It’s been over a year since we sounded the alarm on the lack of security on the Internet of Things, and in fact, we first mentioned it when it was back in its extremely nascent stage. While it is arguably still early days, we now have connected toasters, home alarm systems, refrigerators – and heaven forfend we should be out grocery shopping and can’t ping our refrigerator to tell us which staples we need to replenish.
We have a digital native friend who is always trying to get us to download some app or other, every time we see him. We rarely comply – primarily because it seems to be the latest iteration of something we already use, and the differentiators are not great enough to convince us that the app/company are necessarily going to be around in the next few months. He’s a young entrepreneur, who is also big on having connected devices all over the home, to make his life as easy and as remotely controllable as possible.
And therein lies the rub.
There was a major DDOS attack on Friday morning, which took Twitter, Netflix (or slowed it down, anyway), Spotify, Reddit, SoundCloud, Disqus et al offline, courtesy of “Mirai, an easy-to-use program that allows even unskilled hackers to take over online devices and use them to launch DDoS attacks. The software uses malware from phishing emails to first infect a computer or home network, then spreads to everything on it, taking over DVRs, cable set-top boxes, routers and even Internet-connected cameras used by stores and businesses for surveillance,” according to USAToday.
Point of entry: connected devices, aka, the Internet of Things.
The target of the attack was Dyn, whose servers monitor and reroute internet traffic, and host the Domain Name System, according to the New York Times, and “the attack came after years of warnings from security experts that the makers of many internet-enabled devices paid too little attention to security, shipping internet-connected hardware with preset passwords, insecure default connections, and other vulnerabilities,” said Fast Company (After Years Of Warnings, Internet Of Things Devices To Blame For Big Internet Attack Hundreds of thousands of cameras, routers, and DVRs have been hijacked by malware for use in massive denial of service attacks)

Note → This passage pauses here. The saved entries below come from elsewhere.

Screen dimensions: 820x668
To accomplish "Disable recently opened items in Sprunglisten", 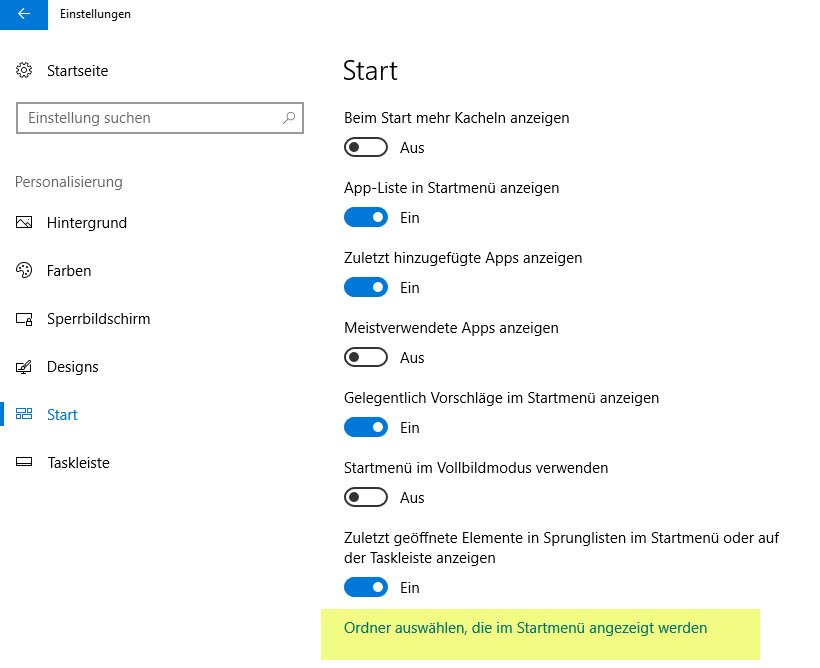I will point(366,588).
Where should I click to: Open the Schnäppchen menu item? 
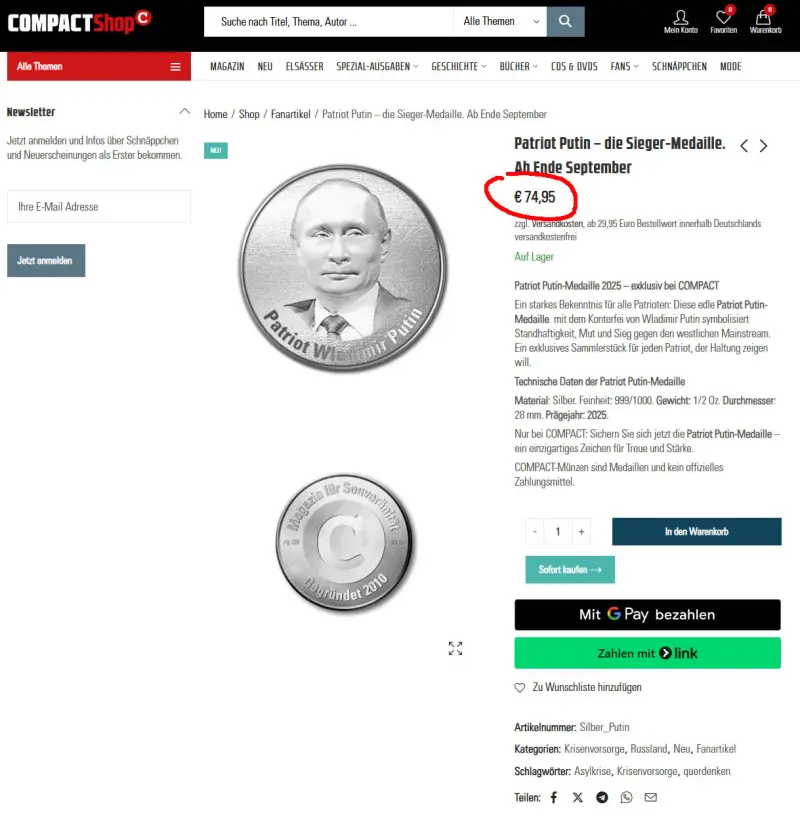(679, 67)
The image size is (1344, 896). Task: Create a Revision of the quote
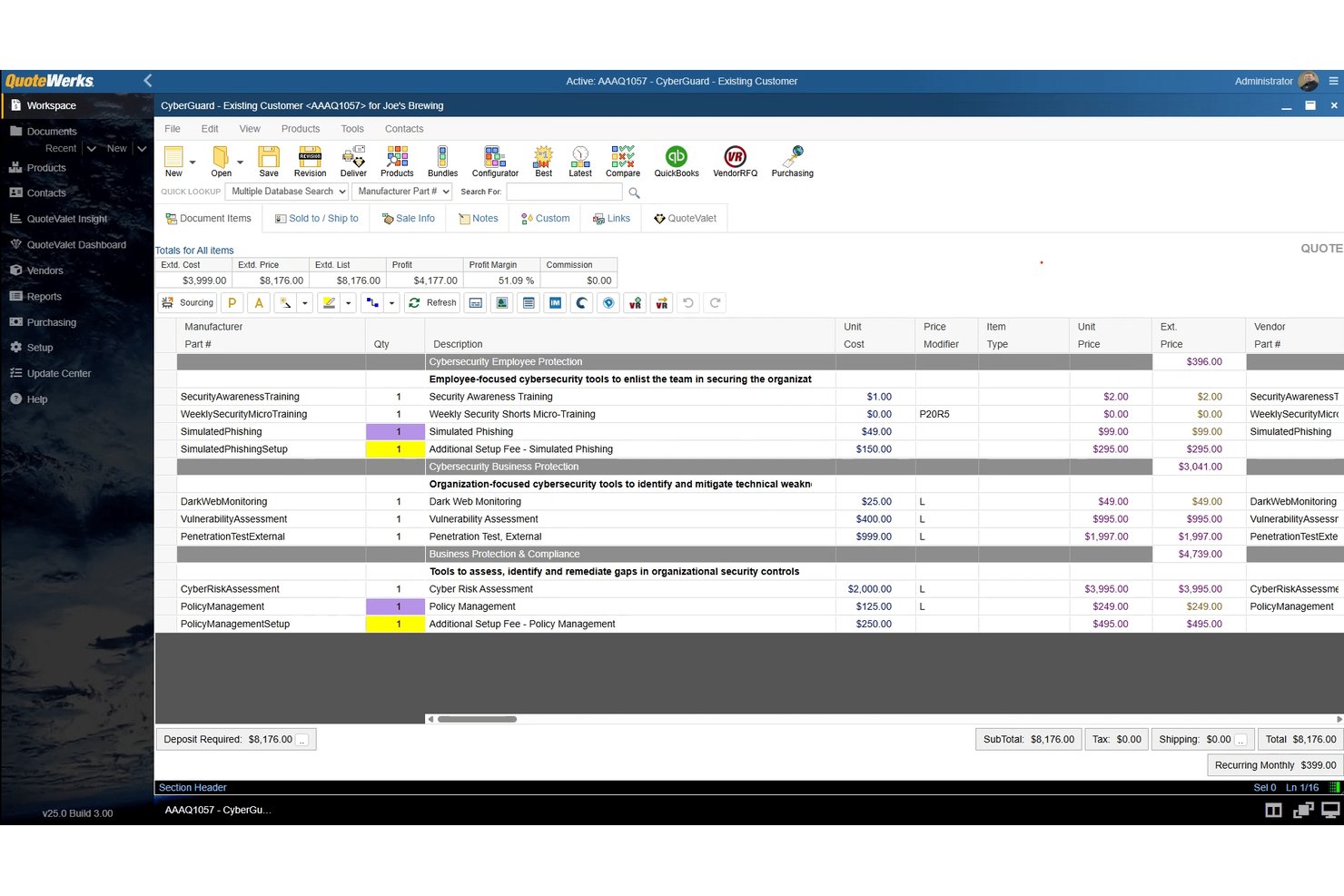(310, 162)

“It is just a matter of time until attackers find a way to profit from attacking IoT devices,” a report from security firm Symantec warned last year. “This may lead to connected toasters that mine cryptocurrencies or smart TVs that are held ransom by malware. Unfortunately, the current state of IoT security does not make it difficult for attackers to compromise these devices once they see the benefit of doing so.”
To make matters worse, there are the digital natives, who grew up connected and gave no thought to privacy, much less to security, as they lived out their lives – and continue to live out their lives – online. As with privacy, we wonder if they’re growing up inured to the concept of security, and while our digital native friend is about to launch his latest startup, we know that security was not top of mind with his last one – nor did a security layer in the software exist.

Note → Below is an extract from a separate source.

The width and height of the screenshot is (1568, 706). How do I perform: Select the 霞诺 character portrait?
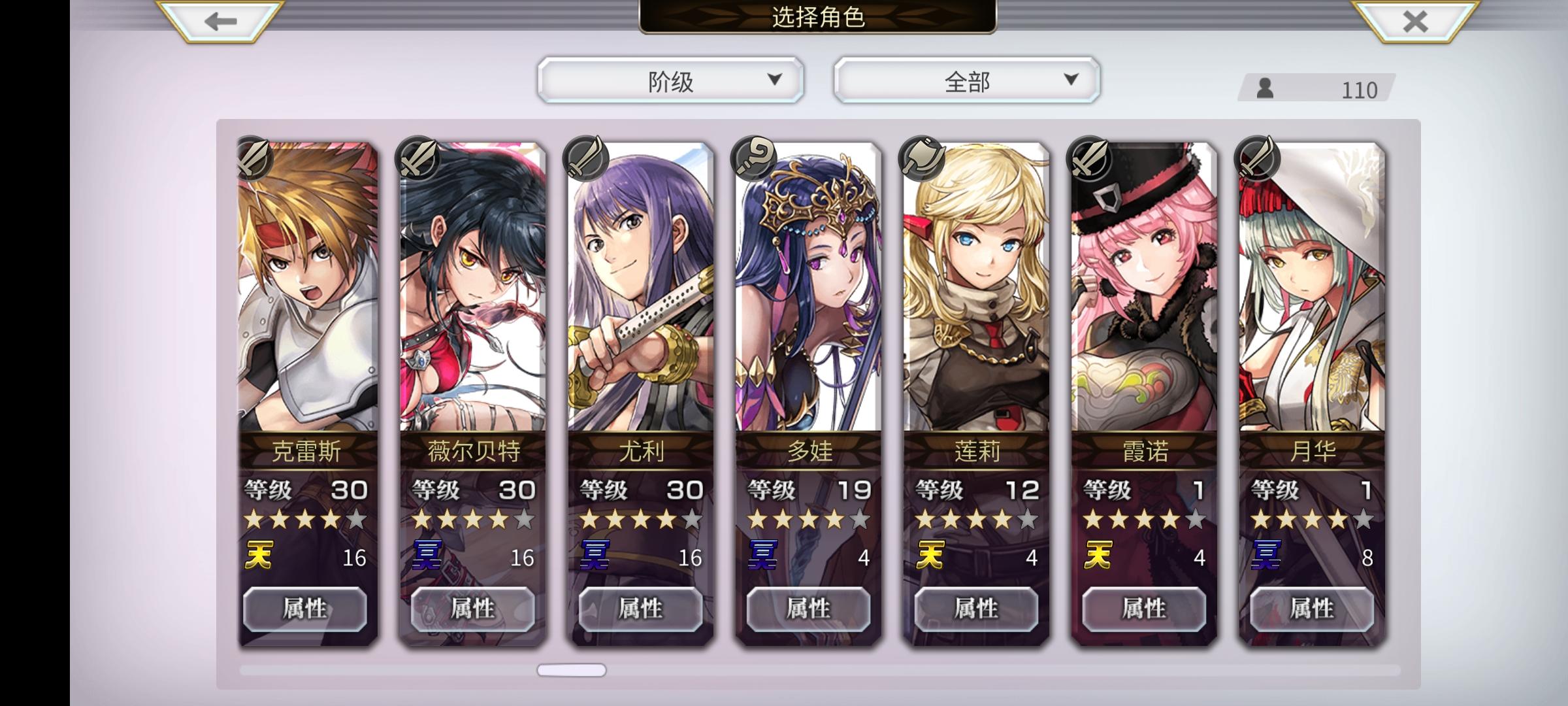coord(1145,287)
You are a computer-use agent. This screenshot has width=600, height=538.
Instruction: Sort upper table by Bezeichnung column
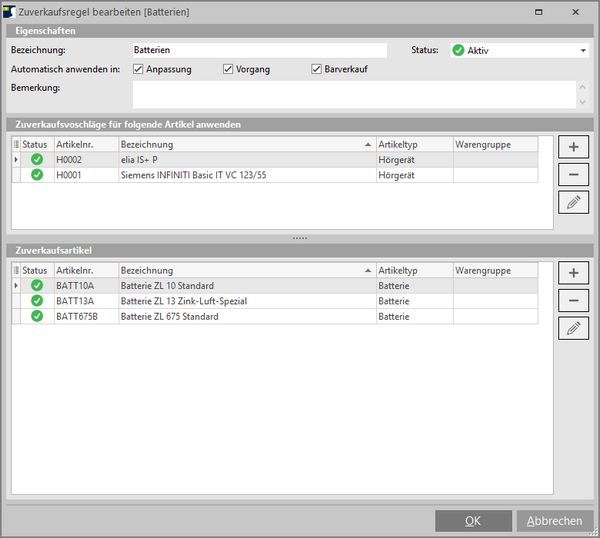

And we very much doubt that he is the exception.
This latest DDOS attack may have been the Largest DDoS attack ever delivered by botnet of hijacked IoT devices, as NetworkWorld reported (and even bigger than the one reported in the article), but we can state almost emphatically that it will not be the last – or necessarily hold that particular distinction for long. “Between 500,000 and 550,000 hacked devices around the world are now part of the Mirai botnet, and about 10% of those were involved in Friday’s attack, said Level 3 Communications Chief Security Officer Dale Drew on the internet backbone provider’s Periscope channel Friday,” Fast Company reported. Then consider self-driving cars, and we already know that those have been successfully hacked.
Worse, as security expert Bruce Schneier reports, Someone Is Learning How to Take Down the Internet.
Requiring users to set their own secure passwords when setting up the devices, and disabling unneeded avenues for remote control would help keep hackers out, according to Level 3’s Mirai report, but most manufacturer’s don’t even build in a secure mode to their devices, which only compounds the problem, and for more on the various flaws and weaknesses, the Fast Company piece is a must-read.
With the Internet of Things, we’re fast approaching an era in which your toaster can literally be the key to your front door – and your entire online identity. Security can no longer be considered a nice to have or an afterthought. It may be true that sometimes a cigar is only a cigar, but it the same can’t necessarily be said about something as simple as a smart toaster. The devices may be getting smarter – but it doesn’t seem like the creators/entrepreneurs have learned a hell of a lot and it seems that every fresh security breach in whichever quarters quickly becomes yesterday’s news.
We don’t know if the outage of some of our most popular sites was payback for Wikileaks founder Julian Assange having been taken offline, as has been suggested, or the first shot across the bough of something much larger to come. In any event, it is a warning of an incredible new vulnerability that is creeping into all aspects of our lives and literally about to hit us where we live. While it may be nice to automatically wake up to a slice or two of lightly browned bread in the morning, not at the expense of almost everything else in our lives potentially becoming toast. Onward and forward.